Il établit des écoles musulmanes ; mais, malgré son attachement à sa religion, il rendit aux chrétiens orientaux l’église qu’on appelle du Saint-Sépulcre, quoiqu’il ne soit point du tout vraisemblable que Jésus ait été enterré en cet endroit. Il faut ajouter que Saladin, au bout d’un an, rendit la liberté à Gui de Lusignan, en lui faisant jurer qu’il ne porterait jamais les armes contre son libérateur. Lusignan ne tint pas sa parole.

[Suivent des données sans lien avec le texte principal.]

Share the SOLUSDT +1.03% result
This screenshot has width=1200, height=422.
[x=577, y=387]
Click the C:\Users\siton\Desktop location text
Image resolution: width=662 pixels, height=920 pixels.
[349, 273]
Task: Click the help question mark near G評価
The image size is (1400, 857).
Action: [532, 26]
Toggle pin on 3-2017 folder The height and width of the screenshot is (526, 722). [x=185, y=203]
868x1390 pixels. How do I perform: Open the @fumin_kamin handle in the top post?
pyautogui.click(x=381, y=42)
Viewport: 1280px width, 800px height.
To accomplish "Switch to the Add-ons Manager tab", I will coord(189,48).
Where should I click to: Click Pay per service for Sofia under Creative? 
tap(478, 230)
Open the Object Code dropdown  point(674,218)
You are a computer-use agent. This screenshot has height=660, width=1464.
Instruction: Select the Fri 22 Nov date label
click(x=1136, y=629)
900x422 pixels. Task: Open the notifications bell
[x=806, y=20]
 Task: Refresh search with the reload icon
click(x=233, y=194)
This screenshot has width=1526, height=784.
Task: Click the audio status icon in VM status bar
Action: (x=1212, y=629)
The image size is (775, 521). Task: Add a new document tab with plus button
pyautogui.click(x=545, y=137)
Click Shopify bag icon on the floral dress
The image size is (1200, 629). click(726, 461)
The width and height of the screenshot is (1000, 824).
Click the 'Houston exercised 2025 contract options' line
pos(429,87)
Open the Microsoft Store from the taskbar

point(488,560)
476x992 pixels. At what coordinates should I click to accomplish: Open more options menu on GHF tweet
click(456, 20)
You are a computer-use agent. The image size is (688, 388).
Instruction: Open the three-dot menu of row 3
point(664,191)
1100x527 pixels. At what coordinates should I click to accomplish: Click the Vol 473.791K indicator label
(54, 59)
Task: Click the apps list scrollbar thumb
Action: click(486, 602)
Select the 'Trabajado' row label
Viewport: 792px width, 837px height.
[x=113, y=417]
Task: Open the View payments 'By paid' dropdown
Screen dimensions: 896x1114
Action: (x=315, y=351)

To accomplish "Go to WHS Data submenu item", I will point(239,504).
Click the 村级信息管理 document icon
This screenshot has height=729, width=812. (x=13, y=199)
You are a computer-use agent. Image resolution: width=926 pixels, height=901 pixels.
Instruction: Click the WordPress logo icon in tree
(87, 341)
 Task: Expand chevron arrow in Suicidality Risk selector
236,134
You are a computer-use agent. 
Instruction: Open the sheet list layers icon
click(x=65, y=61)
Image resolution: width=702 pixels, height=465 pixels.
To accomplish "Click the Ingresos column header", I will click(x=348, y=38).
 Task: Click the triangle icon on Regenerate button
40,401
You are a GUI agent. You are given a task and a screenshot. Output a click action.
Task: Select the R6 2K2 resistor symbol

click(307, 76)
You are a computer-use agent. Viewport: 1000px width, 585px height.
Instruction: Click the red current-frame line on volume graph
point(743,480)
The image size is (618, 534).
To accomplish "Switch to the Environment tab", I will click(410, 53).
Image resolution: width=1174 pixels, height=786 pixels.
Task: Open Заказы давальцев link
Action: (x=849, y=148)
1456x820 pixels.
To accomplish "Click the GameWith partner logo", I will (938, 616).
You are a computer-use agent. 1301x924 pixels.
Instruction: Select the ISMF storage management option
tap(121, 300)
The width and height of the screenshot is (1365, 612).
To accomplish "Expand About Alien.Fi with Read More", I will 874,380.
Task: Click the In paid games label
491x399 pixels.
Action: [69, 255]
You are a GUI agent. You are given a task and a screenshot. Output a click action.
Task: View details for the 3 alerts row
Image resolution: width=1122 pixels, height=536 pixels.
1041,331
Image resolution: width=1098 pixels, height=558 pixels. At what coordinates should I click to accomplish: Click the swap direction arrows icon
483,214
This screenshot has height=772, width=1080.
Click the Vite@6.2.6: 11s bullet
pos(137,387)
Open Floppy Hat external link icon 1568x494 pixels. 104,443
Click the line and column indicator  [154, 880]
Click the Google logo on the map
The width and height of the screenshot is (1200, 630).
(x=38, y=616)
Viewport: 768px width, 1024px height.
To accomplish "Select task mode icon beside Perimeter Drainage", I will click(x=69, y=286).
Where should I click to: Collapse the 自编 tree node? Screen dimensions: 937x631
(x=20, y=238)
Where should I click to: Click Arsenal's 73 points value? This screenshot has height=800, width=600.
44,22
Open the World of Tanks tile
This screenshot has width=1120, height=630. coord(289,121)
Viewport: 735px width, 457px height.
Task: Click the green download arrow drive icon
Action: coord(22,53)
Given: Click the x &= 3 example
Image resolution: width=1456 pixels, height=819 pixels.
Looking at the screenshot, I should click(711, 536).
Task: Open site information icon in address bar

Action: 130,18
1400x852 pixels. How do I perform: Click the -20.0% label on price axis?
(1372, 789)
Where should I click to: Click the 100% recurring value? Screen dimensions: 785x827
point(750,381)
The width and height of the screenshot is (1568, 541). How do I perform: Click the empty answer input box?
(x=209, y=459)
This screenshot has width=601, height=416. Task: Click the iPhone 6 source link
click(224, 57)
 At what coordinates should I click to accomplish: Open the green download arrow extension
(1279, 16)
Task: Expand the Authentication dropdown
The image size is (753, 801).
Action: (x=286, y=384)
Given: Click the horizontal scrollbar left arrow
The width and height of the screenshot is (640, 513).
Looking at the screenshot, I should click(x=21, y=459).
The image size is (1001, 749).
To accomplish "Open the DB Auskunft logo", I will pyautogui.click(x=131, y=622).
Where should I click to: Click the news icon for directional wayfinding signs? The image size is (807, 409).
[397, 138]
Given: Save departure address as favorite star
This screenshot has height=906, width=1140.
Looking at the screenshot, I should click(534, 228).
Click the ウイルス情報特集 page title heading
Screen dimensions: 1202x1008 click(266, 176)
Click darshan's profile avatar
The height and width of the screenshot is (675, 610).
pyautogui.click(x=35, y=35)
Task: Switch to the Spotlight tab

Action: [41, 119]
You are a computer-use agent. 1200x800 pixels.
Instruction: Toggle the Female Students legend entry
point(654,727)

Pendant que l’Asie Mineure avait été le théâtre du zèle, de la gloire, des crimes et des malheurs de tant de milliers de croisés, la fureur d’annoncer la religion les armes à la main s’était répandue dans le fond du Nord.

Nous avons vu[1] il n’y a qu’un moment, Charlemagne convertir l’Allemagne septentrionale avec le fer et le feu ; nous avons vu ensuite[2] les Danois idolâtres faire trembler l’Europe, conquérir la Normandie, sans tenter jamais de faire recevoir l’idolâtrie chez les vaincus. A peine le christianisme fut affermi dans le Danemark, dans la Saxe, et dans la Scandinavie, qu’on y prêcha une croisade contre les païens du Nord qu’on appelait Sclaves ou Slaves, et qui ont donné le nom à ce pays qui touche à la Hongrie, et qu’on appelle Sclavonie. Les chrétiens s’armèrent contre eux depuis Brème jusqu’au fond de la Scandinavie. Plus de cent

  1. Chapitre xv.
  2. Chapitre xxv.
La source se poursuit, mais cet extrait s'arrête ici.